# [TASK DESCRIPTION]
Each line below that contains the word "computer" must be copied.

----- RECORDS FOR THE EXERCISE

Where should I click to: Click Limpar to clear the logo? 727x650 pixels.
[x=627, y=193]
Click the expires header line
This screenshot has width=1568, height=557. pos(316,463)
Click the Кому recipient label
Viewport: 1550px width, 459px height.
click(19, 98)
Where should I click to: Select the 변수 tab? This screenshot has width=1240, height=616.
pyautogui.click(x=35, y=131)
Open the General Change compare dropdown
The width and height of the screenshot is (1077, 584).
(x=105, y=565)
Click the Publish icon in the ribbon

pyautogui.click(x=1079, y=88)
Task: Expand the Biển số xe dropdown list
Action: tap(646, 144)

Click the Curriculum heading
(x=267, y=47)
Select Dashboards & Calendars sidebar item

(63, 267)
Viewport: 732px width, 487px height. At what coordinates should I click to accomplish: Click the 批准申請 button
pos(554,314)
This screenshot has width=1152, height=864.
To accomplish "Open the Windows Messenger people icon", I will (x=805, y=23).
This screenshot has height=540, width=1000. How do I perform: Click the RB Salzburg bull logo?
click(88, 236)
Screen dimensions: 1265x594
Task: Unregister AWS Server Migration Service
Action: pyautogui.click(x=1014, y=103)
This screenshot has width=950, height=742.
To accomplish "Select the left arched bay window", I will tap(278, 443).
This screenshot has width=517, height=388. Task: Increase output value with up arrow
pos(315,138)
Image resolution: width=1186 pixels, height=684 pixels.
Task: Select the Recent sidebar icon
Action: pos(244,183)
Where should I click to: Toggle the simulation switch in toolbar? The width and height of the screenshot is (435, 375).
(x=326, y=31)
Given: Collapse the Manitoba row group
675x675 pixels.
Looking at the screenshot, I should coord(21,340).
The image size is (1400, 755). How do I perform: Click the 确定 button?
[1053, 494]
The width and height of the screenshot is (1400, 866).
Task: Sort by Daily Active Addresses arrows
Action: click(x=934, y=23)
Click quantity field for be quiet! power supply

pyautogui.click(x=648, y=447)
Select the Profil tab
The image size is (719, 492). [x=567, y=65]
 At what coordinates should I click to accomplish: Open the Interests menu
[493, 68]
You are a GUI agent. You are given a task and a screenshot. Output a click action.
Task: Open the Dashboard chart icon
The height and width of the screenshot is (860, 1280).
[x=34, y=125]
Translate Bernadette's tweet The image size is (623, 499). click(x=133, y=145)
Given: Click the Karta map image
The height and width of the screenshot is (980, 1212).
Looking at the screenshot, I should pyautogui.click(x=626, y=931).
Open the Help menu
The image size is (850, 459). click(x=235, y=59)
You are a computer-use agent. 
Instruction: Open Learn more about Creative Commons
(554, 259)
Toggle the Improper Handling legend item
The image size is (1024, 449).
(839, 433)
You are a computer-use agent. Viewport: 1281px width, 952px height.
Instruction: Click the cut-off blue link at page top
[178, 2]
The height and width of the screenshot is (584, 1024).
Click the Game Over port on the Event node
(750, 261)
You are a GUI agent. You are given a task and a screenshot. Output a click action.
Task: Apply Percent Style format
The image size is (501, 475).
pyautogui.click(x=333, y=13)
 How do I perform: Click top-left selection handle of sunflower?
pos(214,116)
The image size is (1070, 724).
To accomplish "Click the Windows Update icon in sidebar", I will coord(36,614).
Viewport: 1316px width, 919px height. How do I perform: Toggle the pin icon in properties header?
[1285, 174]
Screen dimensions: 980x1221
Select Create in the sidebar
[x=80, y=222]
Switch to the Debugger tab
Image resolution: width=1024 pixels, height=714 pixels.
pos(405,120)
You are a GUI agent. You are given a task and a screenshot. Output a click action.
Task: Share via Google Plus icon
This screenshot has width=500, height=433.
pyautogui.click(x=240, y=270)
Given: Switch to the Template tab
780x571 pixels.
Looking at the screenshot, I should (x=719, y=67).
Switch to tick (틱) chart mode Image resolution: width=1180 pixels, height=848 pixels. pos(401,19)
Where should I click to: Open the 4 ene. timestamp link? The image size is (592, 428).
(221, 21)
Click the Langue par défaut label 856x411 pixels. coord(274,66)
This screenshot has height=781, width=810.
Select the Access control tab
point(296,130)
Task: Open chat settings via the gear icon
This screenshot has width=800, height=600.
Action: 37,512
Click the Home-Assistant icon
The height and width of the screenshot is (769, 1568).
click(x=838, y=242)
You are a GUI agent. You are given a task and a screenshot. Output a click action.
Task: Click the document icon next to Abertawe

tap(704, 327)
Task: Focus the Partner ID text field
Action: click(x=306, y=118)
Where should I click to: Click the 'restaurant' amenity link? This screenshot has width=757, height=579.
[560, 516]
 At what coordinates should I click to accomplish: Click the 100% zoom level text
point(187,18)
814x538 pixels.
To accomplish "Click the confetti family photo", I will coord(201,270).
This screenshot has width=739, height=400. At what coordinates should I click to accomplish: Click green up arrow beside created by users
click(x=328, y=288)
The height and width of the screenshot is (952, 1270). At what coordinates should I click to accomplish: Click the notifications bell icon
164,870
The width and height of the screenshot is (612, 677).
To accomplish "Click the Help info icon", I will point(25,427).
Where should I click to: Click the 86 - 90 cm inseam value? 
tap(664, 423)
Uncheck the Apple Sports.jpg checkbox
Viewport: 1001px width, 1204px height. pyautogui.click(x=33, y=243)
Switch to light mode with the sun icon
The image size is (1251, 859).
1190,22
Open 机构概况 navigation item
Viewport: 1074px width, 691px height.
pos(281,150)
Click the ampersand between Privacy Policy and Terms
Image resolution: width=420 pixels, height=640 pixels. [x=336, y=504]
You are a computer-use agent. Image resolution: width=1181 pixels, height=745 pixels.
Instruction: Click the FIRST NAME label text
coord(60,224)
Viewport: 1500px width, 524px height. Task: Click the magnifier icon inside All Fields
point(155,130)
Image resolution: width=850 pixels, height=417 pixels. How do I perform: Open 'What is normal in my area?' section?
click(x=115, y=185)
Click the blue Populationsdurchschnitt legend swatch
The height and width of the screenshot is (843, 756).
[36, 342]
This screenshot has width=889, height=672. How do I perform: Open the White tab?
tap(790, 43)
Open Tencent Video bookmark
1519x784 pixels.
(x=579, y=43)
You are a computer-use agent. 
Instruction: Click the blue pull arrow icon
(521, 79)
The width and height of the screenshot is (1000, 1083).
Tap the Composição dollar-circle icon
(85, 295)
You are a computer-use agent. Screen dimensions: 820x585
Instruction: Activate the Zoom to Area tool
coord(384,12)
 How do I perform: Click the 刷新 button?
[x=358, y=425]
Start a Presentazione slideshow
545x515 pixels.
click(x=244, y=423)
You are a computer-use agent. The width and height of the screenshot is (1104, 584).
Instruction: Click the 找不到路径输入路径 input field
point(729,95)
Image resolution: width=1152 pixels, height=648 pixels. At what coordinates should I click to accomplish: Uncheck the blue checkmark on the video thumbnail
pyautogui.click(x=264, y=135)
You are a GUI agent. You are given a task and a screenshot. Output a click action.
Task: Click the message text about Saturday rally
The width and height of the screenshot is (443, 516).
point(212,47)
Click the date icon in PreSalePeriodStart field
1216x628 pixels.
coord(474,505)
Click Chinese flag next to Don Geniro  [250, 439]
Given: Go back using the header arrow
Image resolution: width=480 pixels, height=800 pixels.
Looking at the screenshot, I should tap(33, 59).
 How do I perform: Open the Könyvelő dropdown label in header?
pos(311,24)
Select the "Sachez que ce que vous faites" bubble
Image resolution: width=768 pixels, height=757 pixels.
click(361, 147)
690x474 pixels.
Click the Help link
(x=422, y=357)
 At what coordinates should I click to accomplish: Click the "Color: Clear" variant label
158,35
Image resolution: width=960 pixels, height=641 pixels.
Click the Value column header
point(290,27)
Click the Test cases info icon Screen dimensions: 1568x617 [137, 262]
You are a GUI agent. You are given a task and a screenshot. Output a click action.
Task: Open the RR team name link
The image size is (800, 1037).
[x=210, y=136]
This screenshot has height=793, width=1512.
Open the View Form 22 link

----------

# [SOLUTION TO THIS TASK]
You are a computer-use agent. 
You are a computer-use agent. Viewport: 1281px width, 952px height.
You are a computer-use agent. Image resolution: width=1181 pixels, height=745 pixels.
You are a computer-use agent. 
You are a computer-use agent. Screen dimensions: 820x585
You are a computer-use agent. The width and height of the screenshot is (1104, 584).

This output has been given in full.